• YOUR INSTRUCTIONS: An exact, complete copy of the data is all that is needed.
*** GIVEN INFORMATION ***
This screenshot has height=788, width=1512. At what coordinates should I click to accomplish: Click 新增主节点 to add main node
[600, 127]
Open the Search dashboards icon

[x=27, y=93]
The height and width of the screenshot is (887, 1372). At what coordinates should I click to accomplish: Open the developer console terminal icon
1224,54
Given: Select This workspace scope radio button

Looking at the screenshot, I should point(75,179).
*** End of GIVEN INFORMATION ***
• SOLUTION TO THIS TASK:
This screenshot has height=788, width=1512. At what coordinates should I click to accomplish: Click 新增主节点 to add main node
[600, 127]
Open the Search dashboards icon

[x=27, y=93]
The height and width of the screenshot is (887, 1372). At what coordinates should I click to accomplish: Open the developer console terminal icon
1224,54
Given: Select This workspace scope radio button

Looking at the screenshot, I should point(75,179).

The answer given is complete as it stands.